*$750,000 each for three movies (not including his share of the profits), $825,000 for his records, $150,000 for three weeks at the Sands Hotel, and $2 million for the past season of the show.
It hasn't always been this way. After the tumultuous breakup of Martin and Lewis, Dean had watched as Jerry made it big with a string of solo movies. Martin’s movie career, by contrast, laid an egg - a bomb called Ten Thousand Bedrooms. He’d received $250,000 for that movie, but that wouldn’t do him much good if he wasn’t able to turn things around. That turning point came with a dramatic role in the movie The Young Lions, which Martin eagerly accepted even though it paid him almost $200,000 less than he’d received for Ten Thousand Bedrooms. He then followed up with his own string of hits – Rio Bravo and Some Came Running – and all of a sudden Dean Martin was hot stuff again.
When NBC approached Martin for a weekly series, he exhibited the same lack of interest he has about most things. His answer was no. Still, they pressed, so he gave them his terms. He knew they'd never accept them - he wanted a lot of money, and only wanted to show up for the actual taping - no rehearsal. They said yes anyway. He told his family, "They went for it. So now I have to do it."

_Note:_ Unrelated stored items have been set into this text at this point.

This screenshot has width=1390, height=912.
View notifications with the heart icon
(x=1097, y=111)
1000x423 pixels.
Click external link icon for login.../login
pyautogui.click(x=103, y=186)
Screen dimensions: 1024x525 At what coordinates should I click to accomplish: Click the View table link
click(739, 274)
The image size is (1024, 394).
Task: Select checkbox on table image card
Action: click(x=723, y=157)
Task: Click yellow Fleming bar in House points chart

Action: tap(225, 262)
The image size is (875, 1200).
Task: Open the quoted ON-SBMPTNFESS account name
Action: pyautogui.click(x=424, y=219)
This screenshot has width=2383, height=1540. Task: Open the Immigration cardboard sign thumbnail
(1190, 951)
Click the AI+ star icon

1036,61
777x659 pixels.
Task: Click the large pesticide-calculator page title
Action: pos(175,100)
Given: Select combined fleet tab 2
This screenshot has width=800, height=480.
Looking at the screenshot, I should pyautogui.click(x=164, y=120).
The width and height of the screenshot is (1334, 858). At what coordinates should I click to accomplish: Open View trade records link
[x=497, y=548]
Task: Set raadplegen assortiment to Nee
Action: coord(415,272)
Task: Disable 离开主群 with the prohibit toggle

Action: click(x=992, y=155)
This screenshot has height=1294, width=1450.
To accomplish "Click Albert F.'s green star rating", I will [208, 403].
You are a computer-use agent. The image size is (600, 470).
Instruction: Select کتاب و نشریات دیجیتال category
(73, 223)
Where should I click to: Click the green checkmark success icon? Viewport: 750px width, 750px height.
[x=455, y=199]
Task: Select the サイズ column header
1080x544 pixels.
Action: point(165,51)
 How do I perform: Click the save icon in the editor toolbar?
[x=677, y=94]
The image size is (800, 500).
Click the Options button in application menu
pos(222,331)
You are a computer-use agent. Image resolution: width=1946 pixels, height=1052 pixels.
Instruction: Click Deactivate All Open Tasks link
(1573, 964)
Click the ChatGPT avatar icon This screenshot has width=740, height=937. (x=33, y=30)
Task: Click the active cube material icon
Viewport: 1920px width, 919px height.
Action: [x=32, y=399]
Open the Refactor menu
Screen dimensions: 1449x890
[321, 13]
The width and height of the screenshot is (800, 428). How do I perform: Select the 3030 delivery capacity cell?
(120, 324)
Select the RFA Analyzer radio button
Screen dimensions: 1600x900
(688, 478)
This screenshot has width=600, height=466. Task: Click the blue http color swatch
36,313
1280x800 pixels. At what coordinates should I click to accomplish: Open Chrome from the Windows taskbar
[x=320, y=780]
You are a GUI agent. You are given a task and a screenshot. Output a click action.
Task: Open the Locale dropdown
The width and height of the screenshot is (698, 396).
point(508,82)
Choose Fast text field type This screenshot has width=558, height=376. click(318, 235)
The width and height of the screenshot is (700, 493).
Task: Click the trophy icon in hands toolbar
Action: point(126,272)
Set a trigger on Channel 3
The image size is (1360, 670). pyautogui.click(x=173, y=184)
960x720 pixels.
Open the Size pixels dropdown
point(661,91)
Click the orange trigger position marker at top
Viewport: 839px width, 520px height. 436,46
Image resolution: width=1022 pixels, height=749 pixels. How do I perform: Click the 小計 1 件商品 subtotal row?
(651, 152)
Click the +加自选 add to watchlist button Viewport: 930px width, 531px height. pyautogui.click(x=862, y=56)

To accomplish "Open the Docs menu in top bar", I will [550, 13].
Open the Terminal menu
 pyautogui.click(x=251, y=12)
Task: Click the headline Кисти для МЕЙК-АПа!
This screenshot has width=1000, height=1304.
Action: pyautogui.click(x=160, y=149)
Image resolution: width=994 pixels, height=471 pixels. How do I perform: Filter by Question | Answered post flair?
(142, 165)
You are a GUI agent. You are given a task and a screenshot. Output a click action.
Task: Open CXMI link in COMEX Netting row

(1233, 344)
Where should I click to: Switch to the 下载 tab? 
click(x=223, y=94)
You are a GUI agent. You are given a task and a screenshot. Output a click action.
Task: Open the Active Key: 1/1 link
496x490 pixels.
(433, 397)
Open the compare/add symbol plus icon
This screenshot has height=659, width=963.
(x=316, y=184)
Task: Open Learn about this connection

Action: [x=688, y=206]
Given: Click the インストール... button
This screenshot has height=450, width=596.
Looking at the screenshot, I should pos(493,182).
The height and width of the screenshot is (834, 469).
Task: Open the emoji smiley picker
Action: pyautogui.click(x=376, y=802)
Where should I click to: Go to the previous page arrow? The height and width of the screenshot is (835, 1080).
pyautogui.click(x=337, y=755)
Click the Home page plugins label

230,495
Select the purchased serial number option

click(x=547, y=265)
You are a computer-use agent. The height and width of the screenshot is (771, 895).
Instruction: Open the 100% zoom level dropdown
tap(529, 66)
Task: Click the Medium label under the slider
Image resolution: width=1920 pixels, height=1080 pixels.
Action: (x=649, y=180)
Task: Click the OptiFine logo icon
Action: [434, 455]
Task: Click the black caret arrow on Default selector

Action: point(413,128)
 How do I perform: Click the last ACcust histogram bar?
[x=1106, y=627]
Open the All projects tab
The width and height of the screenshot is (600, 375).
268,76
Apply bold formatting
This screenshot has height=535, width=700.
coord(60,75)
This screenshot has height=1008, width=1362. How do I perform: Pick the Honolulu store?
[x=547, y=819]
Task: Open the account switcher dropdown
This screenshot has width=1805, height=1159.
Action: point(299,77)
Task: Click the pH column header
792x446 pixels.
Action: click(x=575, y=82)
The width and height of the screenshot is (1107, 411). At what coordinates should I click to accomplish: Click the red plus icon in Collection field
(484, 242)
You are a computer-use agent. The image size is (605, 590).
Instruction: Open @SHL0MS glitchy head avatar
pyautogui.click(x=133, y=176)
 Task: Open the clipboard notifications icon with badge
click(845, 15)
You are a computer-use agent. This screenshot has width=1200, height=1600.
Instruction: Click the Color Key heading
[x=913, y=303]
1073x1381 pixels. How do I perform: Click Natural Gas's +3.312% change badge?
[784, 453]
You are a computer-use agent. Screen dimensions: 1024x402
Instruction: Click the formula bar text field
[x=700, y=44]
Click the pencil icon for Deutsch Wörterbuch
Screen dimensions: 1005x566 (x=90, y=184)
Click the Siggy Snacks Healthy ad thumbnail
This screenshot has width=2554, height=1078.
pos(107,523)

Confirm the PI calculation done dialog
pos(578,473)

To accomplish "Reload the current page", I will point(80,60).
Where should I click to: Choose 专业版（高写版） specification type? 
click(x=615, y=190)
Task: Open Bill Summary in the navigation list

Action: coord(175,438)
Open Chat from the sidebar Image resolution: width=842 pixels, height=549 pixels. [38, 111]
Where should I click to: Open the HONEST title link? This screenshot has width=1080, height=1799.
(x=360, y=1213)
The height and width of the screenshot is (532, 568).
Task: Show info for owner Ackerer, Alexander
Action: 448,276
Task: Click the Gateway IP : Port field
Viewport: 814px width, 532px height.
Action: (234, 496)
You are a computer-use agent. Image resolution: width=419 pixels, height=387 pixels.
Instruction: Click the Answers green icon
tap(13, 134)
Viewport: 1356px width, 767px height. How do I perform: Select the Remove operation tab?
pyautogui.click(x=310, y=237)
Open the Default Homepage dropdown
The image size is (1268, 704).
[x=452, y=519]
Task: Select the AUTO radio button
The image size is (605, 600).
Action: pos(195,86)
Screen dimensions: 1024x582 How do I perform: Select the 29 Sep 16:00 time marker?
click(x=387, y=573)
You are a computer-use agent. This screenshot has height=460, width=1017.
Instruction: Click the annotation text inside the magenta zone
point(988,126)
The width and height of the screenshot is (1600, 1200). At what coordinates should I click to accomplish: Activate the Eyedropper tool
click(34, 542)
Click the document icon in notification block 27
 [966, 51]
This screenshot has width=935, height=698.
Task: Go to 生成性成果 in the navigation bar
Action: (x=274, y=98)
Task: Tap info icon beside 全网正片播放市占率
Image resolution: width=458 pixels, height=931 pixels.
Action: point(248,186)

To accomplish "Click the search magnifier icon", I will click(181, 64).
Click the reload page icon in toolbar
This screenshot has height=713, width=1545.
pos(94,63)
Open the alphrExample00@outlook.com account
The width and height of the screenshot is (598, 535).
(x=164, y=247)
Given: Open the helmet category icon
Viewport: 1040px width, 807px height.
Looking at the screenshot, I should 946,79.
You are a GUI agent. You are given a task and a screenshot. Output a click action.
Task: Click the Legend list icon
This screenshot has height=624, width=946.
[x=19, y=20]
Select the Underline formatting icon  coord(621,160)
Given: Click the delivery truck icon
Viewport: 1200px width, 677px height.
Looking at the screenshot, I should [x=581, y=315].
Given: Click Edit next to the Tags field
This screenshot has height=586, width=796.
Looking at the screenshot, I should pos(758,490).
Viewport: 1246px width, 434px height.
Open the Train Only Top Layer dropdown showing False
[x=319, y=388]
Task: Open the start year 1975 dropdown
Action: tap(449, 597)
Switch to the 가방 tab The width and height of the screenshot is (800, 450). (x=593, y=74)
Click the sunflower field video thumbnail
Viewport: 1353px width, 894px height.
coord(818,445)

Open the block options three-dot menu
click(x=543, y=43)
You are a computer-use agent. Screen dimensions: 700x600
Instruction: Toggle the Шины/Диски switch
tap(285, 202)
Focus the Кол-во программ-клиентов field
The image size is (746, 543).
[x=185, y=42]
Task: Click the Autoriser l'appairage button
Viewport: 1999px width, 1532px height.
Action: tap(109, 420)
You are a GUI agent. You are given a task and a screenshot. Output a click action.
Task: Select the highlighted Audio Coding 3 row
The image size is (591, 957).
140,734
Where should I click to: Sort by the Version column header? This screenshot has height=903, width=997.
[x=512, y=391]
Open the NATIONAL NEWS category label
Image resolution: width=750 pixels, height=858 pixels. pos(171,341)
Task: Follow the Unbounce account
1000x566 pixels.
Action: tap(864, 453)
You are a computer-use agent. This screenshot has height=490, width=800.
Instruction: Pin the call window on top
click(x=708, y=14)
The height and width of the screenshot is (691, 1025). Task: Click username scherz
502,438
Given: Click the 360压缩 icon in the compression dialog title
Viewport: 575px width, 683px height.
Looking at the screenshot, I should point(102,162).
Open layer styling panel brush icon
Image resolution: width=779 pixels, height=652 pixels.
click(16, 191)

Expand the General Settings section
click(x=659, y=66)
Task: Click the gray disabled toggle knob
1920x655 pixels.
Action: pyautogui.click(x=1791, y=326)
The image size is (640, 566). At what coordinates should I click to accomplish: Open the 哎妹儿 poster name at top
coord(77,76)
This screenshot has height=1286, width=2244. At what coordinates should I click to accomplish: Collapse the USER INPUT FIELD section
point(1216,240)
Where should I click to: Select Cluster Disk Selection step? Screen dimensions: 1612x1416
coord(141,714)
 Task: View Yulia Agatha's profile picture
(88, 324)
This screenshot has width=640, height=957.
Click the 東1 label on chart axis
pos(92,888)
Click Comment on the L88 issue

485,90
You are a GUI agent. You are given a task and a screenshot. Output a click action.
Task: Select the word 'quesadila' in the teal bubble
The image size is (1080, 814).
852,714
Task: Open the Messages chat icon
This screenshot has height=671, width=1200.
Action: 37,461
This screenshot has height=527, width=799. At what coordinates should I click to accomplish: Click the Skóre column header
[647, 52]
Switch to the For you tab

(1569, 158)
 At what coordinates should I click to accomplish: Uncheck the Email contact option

It's that laid-back, devil-may-care attitude, the attitude that Frank Sinatra so admired and wished he had, that keeps Dean Martin cool. It's reflected in the way Martin answers questions from writer Dick Hobson - a few examples:
TVG: Tell me, Mr. Martin, is this your third or fourth [television] season?
DINO: You know, I don't know! Boy, that's a tough question!
TVG: I understand you're building a big Spanish home out on your ranch in Hidden Valley, with stables, corrals and a heliport?
DINO: It's a place to live.
TVG: Why so far out? To get away from your admiring public?
DINO: Actually, it's the air. Gettin' away from the smog.
TVG: For a man whose public image is Mr. Devil-May-Care, don't you find those magazine articles about "The Illness Dean Martin is Too Ashamed to Admit" an embarrassment?
DINO: What illness?
TVG: That illness sometimes associated with nervous tension. To be blunt, Mr. Martin, is it true about your ulcer?
DINO: Oh, that. Well, you can say I'm eatin' my spaghetti with butter sauce now.
TVG: [Addressing Martin's lack of rehearsal] What happens when a problem comes up?
DINO: Problems aren't necessary. We don't put up with problems.
TVG: I suppose you have plenty of people to deal with any problem that might come along?
DINO: People who like problems aren't there any more.
TVG: Do you mean to say that you never have problems?
DINO: I have a very peaceful life. [Ironic, given that he pays $2,400 a month in alimony.]
TVG: Can you tell us your philosophy of life in 10 words or less?
DINO: I can do it in less.
TVG: Go ahead.
DINO: Everybody should have fun.
Well, it's hard to argue with that, isn't it? That's cool.
During the 60s, the Ed Sullivan Show and The Hollywood Palace were the premiere variety shows on television. Whenever they appear in TV Guide together, we'll match them up and see who has the best lineup..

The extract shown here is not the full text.